I have a 75 gallon 48 long x 18 deep x 20 high. I am currently running a modified Perfecto 48 inch T8 double strip light that I added 1 T5HO tube. As far as plants go, I have Vallisneria gigantean, Amazon sword, Crytocoryne wendtii and some sort of grass like plant that I don’t have the name.

The tubes I was using for the T8`s A – Philips 32 watt daylight deluxe 6700k
B – Sylvania GroLux 32 watts (don’t have the other specs if anyone could let me know…)
T5H0 A – Sunblaster 54 watts 6400k ( purchased in a hydroponics store )

I have the T5 on from noon to 10:30. The T8`s from 13:00 to 9:30.

I recently changed the T8 Phillips to a second Sylvania GroLux. I find my fish look better and hoping the plants will grow better as well. So I guess my question is does anyone think this is okay or should I try something different?

Thanks in advance.


----------



## rssr1979 (Jun 10, 2010)

I will ask my question in a different way. What kind of light would you use for a 75 gallon tank that have low light plants? 

Option 1 - 2 T8 tubes

Option 2 - 4 T8 tubes

Option 3 - 2 T5HO tubes

And does it make a difference to rest the lights on the tank or have them supended over it?

Thanks for your help.


----------



## rssr1979 (Jun 10, 2010)

no one can help me


----------



## foreverknight (Jul 8, 2010)

I personaly am running 2 t5ho's above my 75g and I haven't had a problem growing anything I have tried one 6700k and one of the plant grow bulbs


----------



## bigstick120 (Mar 8, 2005)

2 t-5s over a 75 would be fine for low light stuff.

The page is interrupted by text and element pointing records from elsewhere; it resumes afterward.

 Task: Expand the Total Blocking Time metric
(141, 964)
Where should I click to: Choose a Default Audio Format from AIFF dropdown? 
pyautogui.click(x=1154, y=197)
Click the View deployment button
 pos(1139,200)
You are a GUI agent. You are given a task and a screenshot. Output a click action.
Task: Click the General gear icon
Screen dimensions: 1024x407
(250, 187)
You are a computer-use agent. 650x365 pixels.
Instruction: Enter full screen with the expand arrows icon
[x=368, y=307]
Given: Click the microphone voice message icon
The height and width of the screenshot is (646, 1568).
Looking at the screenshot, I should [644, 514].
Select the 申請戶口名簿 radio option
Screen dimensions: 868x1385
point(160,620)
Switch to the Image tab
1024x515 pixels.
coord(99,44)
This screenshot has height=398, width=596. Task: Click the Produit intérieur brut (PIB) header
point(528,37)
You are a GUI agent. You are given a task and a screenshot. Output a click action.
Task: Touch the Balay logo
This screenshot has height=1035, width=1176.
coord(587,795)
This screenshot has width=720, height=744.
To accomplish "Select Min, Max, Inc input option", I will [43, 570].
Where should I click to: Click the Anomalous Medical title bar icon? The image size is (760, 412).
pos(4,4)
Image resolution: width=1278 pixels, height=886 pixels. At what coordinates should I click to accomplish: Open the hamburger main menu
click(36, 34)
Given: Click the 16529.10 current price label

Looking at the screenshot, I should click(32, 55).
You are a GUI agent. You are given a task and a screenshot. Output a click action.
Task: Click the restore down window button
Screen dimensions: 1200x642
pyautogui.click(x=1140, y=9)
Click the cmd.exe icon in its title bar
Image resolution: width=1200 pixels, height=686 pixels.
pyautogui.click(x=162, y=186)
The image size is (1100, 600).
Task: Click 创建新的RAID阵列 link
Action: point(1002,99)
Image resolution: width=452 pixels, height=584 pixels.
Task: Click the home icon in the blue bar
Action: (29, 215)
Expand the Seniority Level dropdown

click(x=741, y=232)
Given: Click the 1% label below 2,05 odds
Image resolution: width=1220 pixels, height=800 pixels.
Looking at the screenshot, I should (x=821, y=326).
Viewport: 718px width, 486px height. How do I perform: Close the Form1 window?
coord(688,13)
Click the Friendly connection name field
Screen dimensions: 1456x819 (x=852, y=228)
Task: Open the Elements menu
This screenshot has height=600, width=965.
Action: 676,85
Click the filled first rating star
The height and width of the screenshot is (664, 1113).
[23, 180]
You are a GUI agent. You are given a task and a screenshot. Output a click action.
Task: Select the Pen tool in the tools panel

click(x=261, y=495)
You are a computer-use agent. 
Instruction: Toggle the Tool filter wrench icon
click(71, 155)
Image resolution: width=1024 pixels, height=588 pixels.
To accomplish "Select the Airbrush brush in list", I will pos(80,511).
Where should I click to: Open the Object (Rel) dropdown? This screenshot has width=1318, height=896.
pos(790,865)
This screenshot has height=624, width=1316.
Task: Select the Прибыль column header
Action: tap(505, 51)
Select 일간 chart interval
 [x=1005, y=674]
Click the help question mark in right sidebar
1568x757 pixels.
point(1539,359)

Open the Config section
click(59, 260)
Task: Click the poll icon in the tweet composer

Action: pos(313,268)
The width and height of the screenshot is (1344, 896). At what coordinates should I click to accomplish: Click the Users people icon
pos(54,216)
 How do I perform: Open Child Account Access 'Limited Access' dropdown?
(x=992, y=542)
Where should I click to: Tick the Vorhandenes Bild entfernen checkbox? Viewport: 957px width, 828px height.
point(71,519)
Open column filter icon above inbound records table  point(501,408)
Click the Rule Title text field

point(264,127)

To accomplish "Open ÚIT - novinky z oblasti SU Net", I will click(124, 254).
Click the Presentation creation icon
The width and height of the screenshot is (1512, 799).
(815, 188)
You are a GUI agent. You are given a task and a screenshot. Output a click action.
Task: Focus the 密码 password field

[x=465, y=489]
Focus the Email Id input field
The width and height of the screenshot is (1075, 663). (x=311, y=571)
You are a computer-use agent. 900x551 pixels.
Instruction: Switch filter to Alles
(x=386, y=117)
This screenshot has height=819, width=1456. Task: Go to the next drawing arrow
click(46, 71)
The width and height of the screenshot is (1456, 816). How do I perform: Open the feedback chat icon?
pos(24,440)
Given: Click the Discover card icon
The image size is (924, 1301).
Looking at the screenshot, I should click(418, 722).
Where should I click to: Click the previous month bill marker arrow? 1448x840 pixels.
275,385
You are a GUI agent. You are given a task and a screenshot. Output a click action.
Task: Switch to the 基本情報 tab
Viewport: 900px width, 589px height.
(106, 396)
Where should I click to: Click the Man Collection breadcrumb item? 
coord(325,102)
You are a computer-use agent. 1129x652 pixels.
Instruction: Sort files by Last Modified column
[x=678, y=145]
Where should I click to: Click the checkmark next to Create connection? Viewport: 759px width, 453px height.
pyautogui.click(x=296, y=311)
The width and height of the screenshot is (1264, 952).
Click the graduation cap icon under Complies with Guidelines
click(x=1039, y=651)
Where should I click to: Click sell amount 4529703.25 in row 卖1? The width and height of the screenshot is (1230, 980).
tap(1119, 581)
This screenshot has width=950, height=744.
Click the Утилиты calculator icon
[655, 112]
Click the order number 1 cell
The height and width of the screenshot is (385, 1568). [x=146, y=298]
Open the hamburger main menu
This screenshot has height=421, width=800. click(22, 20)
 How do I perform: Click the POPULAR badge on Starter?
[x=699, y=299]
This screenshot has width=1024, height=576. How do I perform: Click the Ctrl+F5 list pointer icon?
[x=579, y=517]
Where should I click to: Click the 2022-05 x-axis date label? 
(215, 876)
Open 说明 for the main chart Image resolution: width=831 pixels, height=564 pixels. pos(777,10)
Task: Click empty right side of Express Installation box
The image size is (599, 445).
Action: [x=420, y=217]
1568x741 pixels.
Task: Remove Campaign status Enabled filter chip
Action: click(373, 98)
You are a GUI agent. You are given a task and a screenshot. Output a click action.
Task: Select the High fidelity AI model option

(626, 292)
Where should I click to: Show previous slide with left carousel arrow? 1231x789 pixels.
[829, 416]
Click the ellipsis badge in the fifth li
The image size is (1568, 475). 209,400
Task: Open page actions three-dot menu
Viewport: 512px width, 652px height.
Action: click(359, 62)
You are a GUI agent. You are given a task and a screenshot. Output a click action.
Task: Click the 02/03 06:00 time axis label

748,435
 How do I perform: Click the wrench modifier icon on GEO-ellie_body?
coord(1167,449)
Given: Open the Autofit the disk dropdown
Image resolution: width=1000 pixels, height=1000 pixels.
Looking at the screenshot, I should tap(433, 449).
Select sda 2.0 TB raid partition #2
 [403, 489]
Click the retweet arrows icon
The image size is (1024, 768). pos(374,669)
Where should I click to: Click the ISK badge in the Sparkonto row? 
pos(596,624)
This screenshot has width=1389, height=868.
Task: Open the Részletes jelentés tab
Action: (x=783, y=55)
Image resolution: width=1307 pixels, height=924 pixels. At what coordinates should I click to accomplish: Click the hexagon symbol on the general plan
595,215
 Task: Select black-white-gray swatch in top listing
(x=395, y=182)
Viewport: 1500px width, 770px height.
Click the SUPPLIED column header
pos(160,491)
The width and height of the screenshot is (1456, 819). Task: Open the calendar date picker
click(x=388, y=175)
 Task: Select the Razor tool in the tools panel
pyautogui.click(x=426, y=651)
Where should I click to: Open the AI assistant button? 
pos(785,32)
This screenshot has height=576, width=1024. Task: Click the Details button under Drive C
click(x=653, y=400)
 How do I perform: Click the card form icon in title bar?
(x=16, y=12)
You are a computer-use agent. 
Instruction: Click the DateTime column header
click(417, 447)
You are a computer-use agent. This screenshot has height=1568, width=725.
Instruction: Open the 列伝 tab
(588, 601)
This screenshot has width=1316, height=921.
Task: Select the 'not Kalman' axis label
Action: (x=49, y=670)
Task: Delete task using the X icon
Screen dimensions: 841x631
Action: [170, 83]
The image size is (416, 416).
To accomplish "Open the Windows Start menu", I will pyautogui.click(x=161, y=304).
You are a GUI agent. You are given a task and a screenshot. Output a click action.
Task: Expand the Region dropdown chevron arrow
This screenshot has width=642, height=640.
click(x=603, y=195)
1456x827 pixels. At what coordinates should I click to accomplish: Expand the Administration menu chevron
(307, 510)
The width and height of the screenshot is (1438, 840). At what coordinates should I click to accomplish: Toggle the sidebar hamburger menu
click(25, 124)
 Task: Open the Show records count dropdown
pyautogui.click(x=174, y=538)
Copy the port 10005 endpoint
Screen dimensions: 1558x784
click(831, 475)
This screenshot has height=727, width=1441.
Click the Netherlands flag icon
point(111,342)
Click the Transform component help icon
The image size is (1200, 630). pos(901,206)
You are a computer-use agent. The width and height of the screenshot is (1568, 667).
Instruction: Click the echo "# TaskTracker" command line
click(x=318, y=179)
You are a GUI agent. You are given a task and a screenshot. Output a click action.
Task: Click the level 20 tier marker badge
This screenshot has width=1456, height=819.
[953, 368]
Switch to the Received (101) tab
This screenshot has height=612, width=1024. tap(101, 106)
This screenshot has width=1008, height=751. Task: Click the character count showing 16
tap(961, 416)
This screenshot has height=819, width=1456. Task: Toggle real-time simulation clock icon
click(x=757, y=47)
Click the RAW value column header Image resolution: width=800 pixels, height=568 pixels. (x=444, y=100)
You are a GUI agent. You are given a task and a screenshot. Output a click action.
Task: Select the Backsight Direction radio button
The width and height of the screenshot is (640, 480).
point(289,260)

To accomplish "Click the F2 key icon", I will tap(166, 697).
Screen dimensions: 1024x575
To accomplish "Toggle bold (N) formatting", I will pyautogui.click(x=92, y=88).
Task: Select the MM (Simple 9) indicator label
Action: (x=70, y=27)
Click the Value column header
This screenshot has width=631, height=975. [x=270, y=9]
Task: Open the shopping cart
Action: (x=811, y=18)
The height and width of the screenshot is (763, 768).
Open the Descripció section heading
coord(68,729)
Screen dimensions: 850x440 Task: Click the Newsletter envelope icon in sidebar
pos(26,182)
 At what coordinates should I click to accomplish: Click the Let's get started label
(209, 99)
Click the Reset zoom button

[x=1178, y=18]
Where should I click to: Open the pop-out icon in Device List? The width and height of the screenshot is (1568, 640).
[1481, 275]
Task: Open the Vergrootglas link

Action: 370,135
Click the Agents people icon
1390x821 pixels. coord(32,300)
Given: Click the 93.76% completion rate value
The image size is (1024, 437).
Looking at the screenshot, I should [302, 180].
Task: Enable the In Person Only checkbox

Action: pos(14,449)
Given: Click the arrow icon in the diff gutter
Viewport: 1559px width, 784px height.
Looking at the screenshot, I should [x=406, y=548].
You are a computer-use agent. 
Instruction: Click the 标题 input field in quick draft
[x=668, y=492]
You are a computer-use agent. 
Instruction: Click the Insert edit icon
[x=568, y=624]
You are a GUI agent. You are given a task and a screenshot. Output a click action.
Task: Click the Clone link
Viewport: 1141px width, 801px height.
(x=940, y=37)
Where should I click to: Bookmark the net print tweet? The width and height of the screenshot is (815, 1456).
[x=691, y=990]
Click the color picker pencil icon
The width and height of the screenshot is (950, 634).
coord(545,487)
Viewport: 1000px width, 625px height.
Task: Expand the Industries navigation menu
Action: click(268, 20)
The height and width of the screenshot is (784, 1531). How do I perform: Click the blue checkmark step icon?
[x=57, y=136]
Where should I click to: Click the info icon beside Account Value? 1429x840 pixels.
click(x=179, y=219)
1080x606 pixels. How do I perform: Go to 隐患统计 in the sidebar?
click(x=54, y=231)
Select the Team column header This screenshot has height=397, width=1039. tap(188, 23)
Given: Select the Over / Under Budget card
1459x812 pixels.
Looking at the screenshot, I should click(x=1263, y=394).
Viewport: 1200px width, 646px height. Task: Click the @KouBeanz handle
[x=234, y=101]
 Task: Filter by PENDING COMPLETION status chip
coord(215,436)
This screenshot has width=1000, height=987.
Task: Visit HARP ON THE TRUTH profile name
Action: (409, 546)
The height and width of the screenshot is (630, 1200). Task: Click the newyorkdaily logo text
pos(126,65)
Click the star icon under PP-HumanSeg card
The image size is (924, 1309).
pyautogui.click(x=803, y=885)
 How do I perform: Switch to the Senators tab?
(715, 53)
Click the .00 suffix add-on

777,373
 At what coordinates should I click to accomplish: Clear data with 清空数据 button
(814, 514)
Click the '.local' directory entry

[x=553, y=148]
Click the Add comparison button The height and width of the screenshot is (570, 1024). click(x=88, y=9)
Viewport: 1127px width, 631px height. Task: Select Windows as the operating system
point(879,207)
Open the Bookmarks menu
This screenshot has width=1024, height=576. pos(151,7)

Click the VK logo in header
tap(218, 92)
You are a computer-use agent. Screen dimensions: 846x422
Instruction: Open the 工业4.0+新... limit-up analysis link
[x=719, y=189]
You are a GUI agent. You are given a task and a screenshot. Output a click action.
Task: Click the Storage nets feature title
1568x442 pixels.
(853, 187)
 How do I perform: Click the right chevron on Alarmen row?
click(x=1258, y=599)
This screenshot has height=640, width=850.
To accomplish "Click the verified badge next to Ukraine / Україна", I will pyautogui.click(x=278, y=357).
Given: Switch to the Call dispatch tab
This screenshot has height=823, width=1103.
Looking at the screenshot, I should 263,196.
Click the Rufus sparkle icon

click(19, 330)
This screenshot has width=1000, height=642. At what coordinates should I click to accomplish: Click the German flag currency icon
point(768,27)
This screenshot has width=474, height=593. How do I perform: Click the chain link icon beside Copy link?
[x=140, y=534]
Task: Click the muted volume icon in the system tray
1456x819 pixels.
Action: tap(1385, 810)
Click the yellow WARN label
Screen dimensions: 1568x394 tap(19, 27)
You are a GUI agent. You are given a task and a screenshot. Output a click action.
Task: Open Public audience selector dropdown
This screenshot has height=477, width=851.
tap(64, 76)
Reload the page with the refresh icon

So 108 watts via T-5s. You could do 110 watts for PCs would also be fine.


----------



## rssr1979 (Jun 10, 2010)

Thank you Forevernight and Bigstick 120 for your answers.


----------



## jerrybforl (Jul 22, 2008)

How many watts are you running on each? I use PC on my 75 and looks great. about to upgrade my bulbs to 67/10K combo with 9325k bulbs. cant wait to see the difference!!!!!


----------



## Aquaticz (May 22, 2009)

I use 4 X 55w CF on the 75 & a 55
I have been playing with bulbs 
I had to see for myself so I bought over 20 of them.
Starting with a 5k, 65K, 80K & a 9238K.

It is known from what I have read that 5k- 65K have the best spectrums for growing. 
On the 75 I am happy with two 5K and two 80K

on the 55 I used 
one 8K, one 5K, one 65K and a 9328.

Of all the bulbs I dislike what many seem to like and that is the 9328 - to pinkish for me 
But in combonation with the other lights, it is nat as bad and does bring out those reds

HTH.......


----------



## rssr1979 (Jun 10, 2010)

jerrybforl said:


> How many watts are you running on each? I use PC on my 75 and looks great. about to upgrade my bulbs to 67/10K combo with 9325k bulbs. cant wait to see the difference!!!!!


For the T8`s bulb 1 = 32 watts 6700k dayllight
bulb 2 = 30 watts 8000k ( i think) sylvania Gro-lux

For the T5HO = 54 watts 6400k daylight.


----------